■ **WORK INSTRUCTION**
Exactly how many lines in the listing contain "height"? Respond with the number and nothing more.

[[ DATA SUPPLIED open ]]

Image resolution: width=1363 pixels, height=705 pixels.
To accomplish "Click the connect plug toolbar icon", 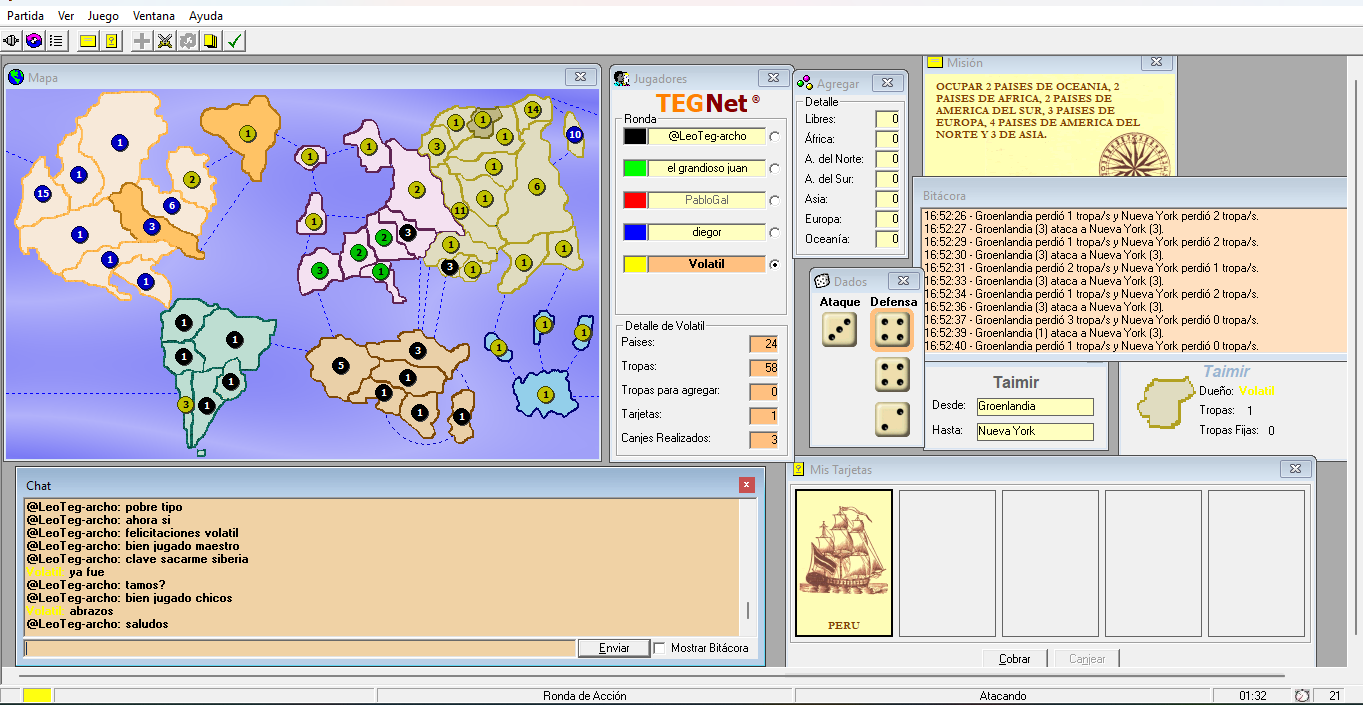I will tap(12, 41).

[[ DATA SUPPLIED closed ]]
[[ DATA SUPPLIED open ]]

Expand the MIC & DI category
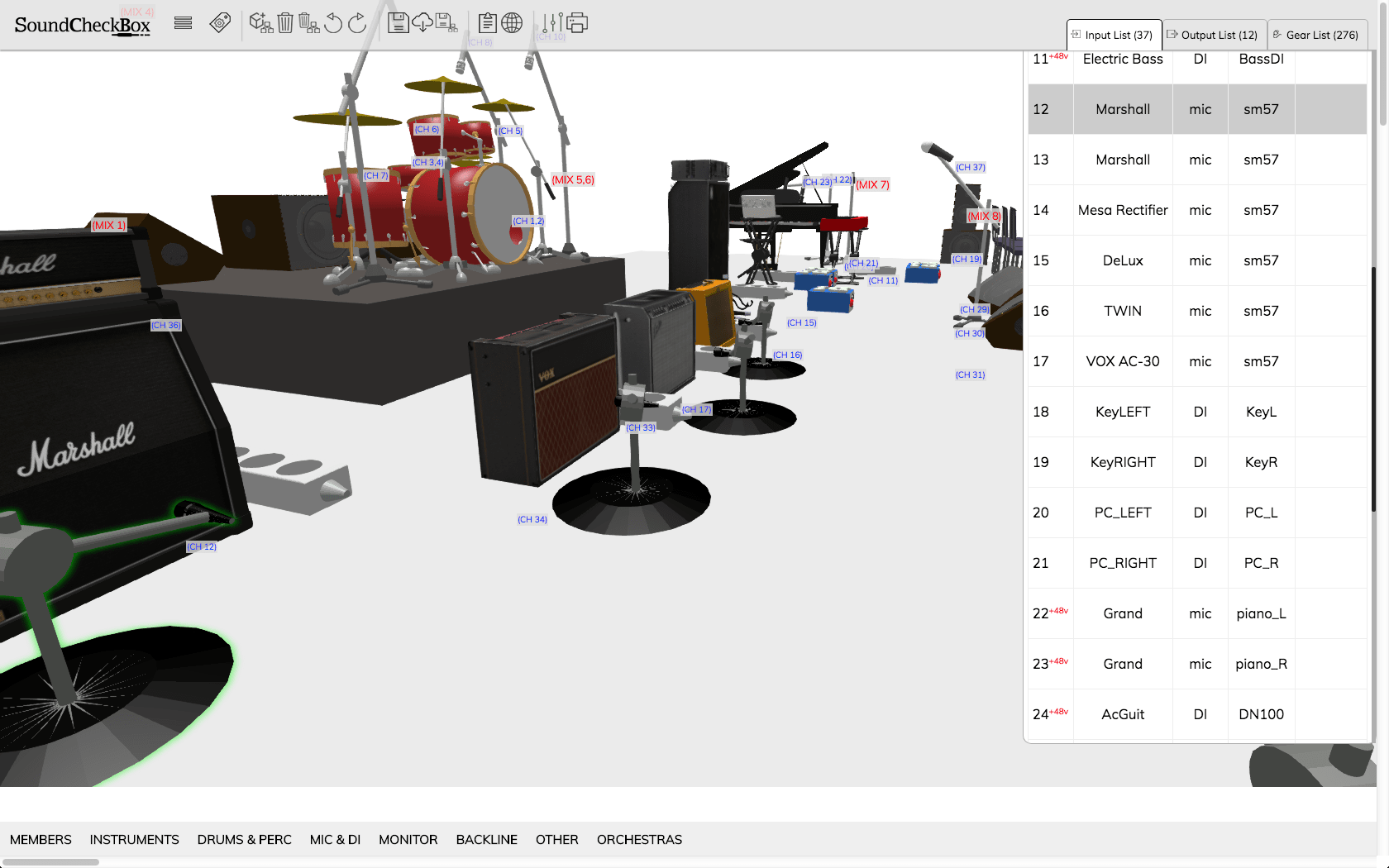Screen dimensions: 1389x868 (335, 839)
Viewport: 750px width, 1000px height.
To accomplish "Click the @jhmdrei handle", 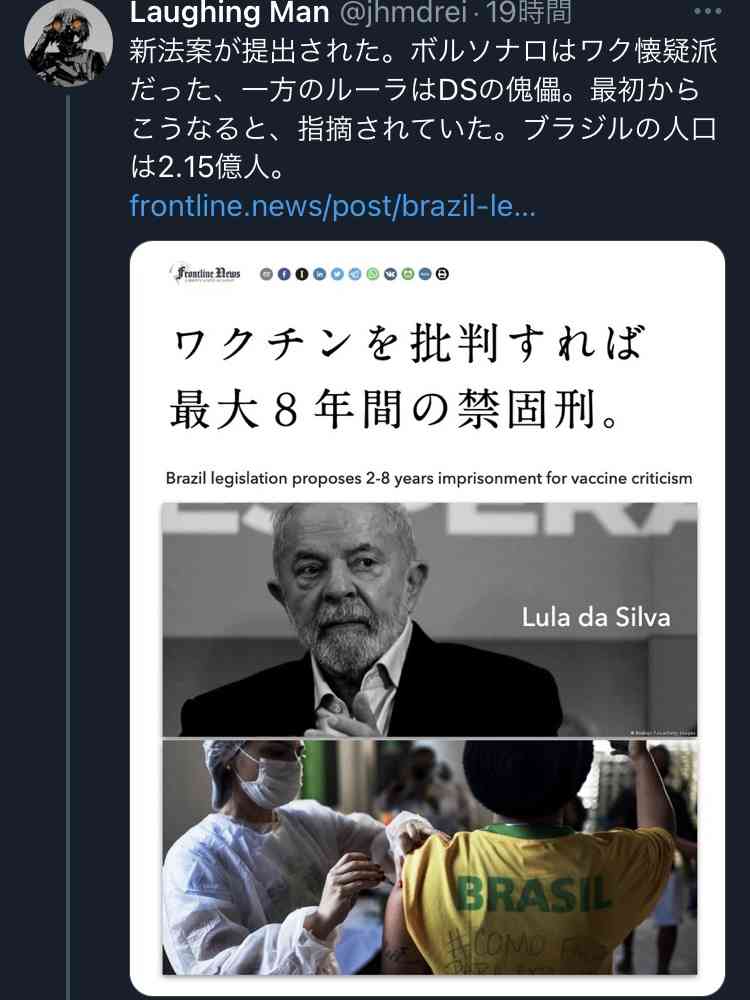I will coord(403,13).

[[ DATA SUPPLIED closed ]]

■ **ANSWER SECTION**
2